Jumat, 23 Oktober 2009

KESATUAN SUAMI-ISTRI






PENGANTAR

Orang Kristen harus hidup sesuai dengan status dan kedudukannya sebagai anggota tubuh Kristus dan termasuk di dalamnya relasi dan interaksi antaranggota keluarga Kristen. Kesatuan antara suami-isteri dalam sebuah pernikahan seharusnya berpadanan pada wujud kesatuan relasi Kristus dan jemaat (Efesus 5:32).


Sebab itu laki-laki akan meninggalkan ayahnya dan ibunya dan bersatu dengan isterinya, sehingga keduanya itu menjadi satu daging. Rahasia ini besar, tetapi yang aku maksudkan ialah hubungan Kristus dan jemaat. Bagaimanapun juga, bagi kamu masing-masing berlaku: kasihilah isterimu seperti dirimu sendiri dan isteri hendaklah menghormati suaminya. (Efesus 5:31-33). (cetak miring oleh penulis)

Dalam ungkapan “rahasia ini besar” (Efesus 5:32) sangat erat kaitannya dengan hubungan keluarga Kristen. Kata “besar” merupakan sebuah perlambang, sebutan atau predikat yang dianggap dan menyatakannya sebagai suatu kebenaran (predicative), bukan sebagai kata sifat yang terletak langsung di depan atau di belakang kata bendanya (attributtive). Sesuatu yang dinyatakan dengan benar atau tepat, yaitu “this mystery is great”. Keterangan yang ada di dalam peryataan terdahulu bahwa “rahasia ini” adalah dalam kaitannya mengenai relasi gereja dengan Kristus, yaitu merupakan perlambangan dari relasi manusia di dalam sebuah pernikahan (Marvin R. Vincent, Vols III:403).

Kesatuan antara Kristus dan jemaat digambarkan melalui kesatuan relasi suami-isteri dalam sebuah pernikahan, yaitu area yang menunjukkan adanya sikap saling mengasihi dan memberkati antara yang satu dengan yang lain (Efesus 5:22-33). Paulus menyebut kedudukan Kristus dan relasinya dengan jemaat-Nya, yakni bahwa Kristus adalah kepala jemaat, Allah memberikan Yesus Kristus sebagai kepala (Yun. kephalen) dari segala yang ada, kepada jemaat yang adalah tubuh-Nya (Efesus 1:22-23; 4:15; Kolose 1:18,19). Jika masing-masing pasangan mengikuti perintah yang Allah berikan secara khusus (dalam Alkitab) kepada suami dan isteri, maka suatu pasangan bisa menjadi satu kesatuan seperti yang Allah maksudkan (Efesus 5:31).

Daftar Catatan:
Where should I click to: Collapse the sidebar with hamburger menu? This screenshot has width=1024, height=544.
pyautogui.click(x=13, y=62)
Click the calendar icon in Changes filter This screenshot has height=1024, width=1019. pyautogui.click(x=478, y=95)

---

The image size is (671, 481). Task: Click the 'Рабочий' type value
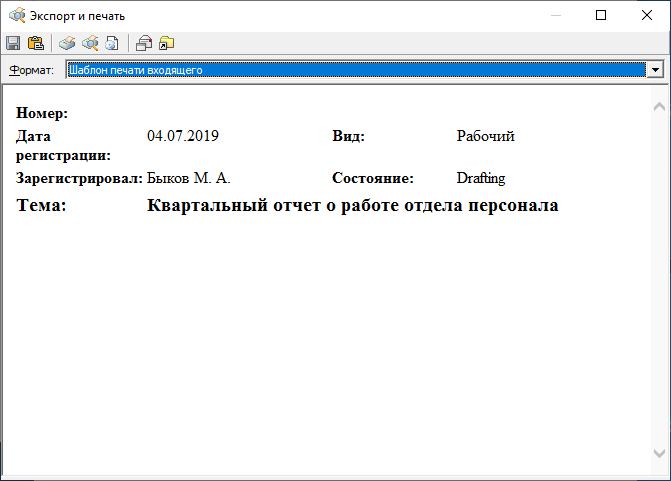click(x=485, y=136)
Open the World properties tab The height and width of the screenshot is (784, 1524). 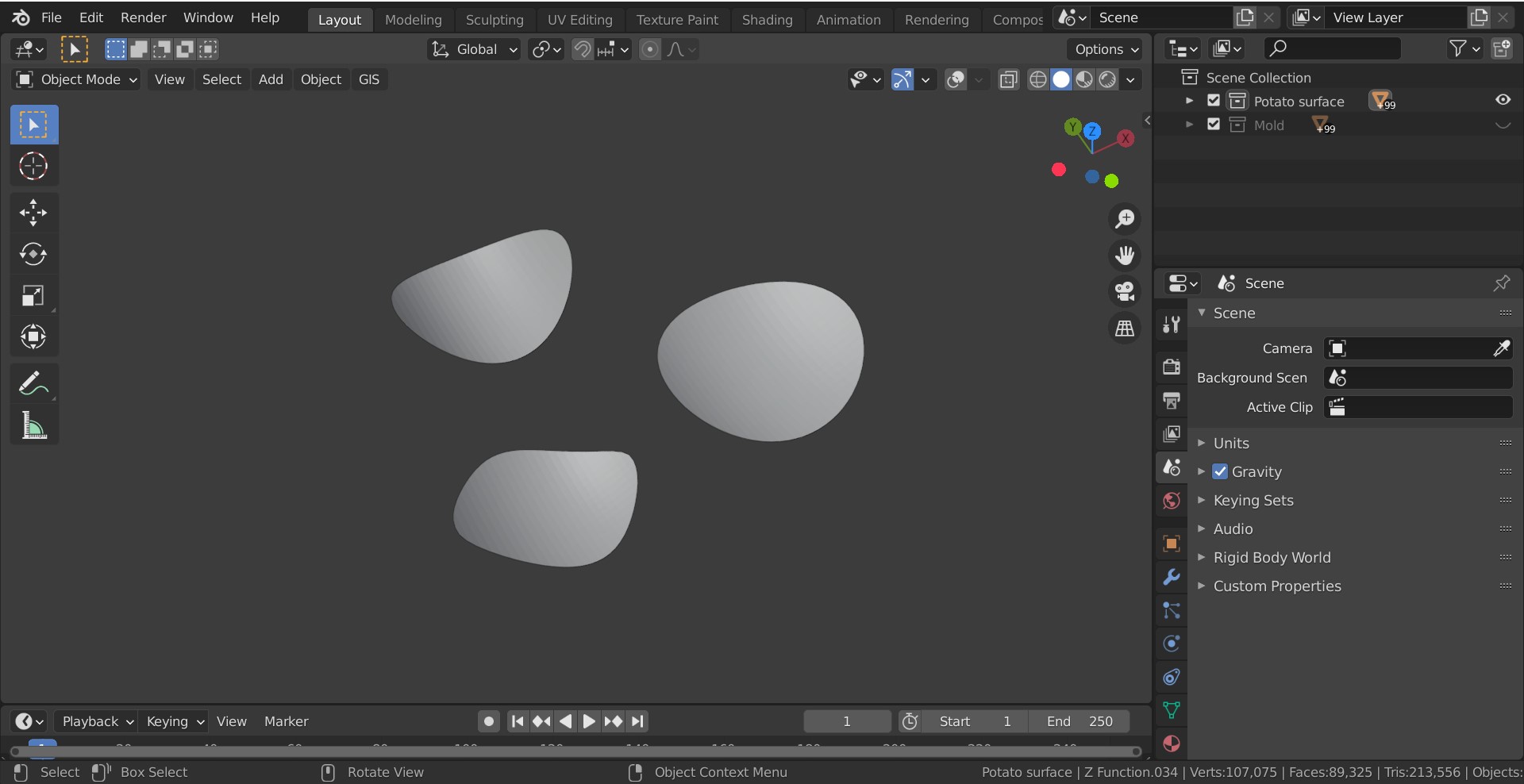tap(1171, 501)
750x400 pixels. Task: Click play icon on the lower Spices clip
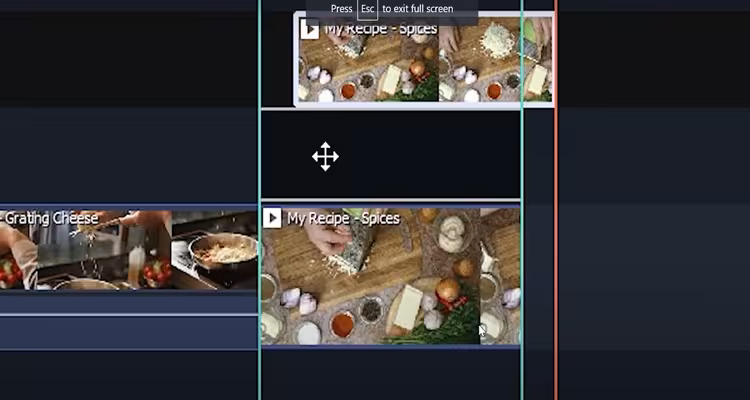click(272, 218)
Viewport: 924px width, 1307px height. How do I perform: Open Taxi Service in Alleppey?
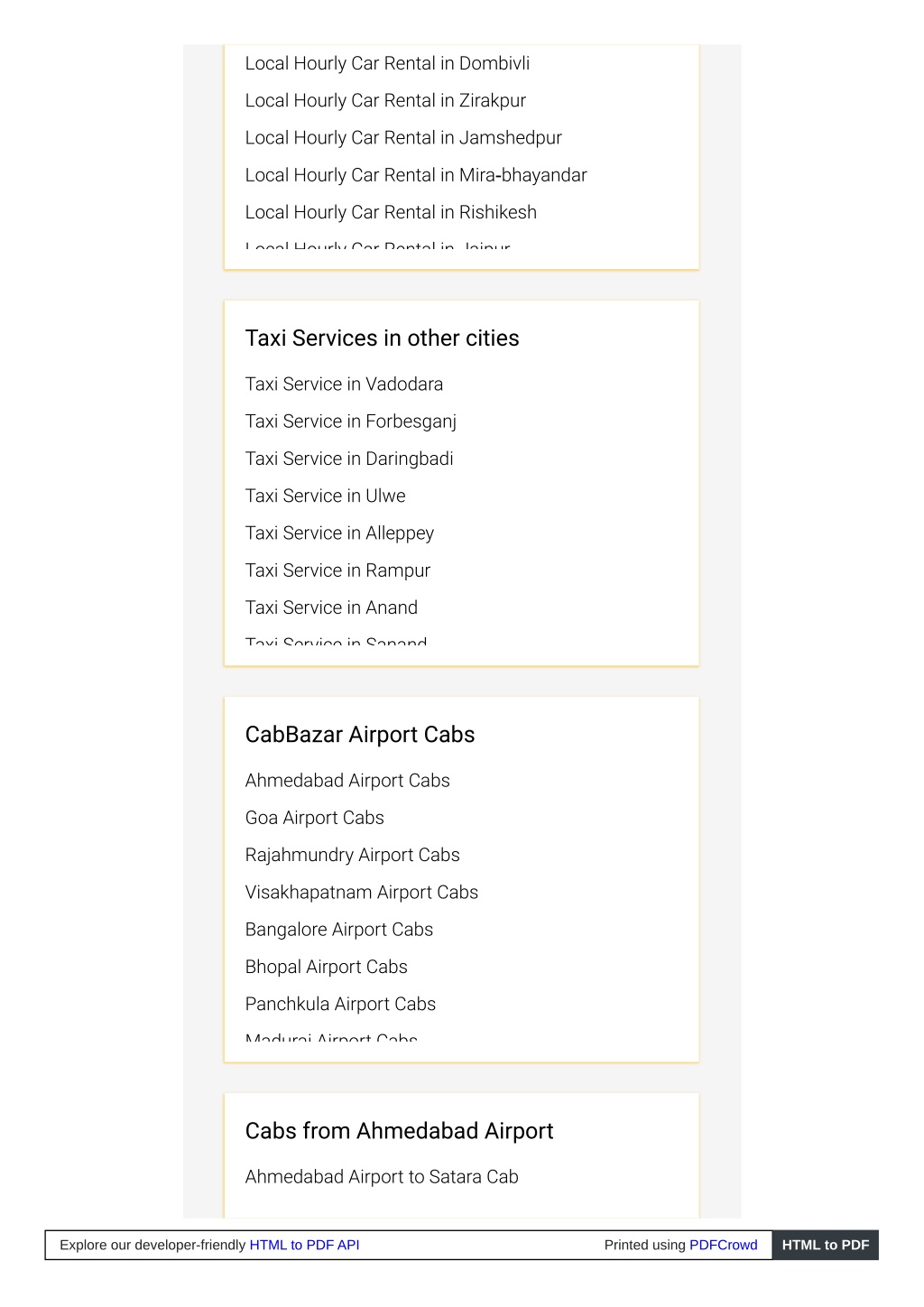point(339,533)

Tujuan Tugas:
Ulangi tanpa perubahan bagian teks tentang kesatuan suami-istri di atas, seluruhnya mulai dari "Orang Kristen harus" sampai dengan "miring oleh penulis)".

Jawaban Tugas:
Orang Kristen harus hidup sesuai dengan status dan kedudukannya sebagai anggota tubuh Kristus dan termasuk di dalamnya relasi dan interaksi antaranggota keluarga Kristen. Kesatuan antara suami-isteri dalam sebuah pernikahan seharusnya berpadanan pada wujud kesatuan relasi Kristus dan jemaat (Efesus 5:32).


Sebab itu laki-laki akan meninggalkan ayahnya dan ibunya dan bersatu dengan isterinya, sehingga keduanya itu menjadi satu daging. Rahasia ini besar, tetapi yang aku maksudkan ialah hubungan Kristus dan jemaat. Bagaimanapun juga, bagi kamu masing-masing berlaku: kasihilah isterimu seperti dirimu sendiri dan isteri hendaklah menghormati suaminya. (Efesus 5:31-33). (cetak miring oleh penulis)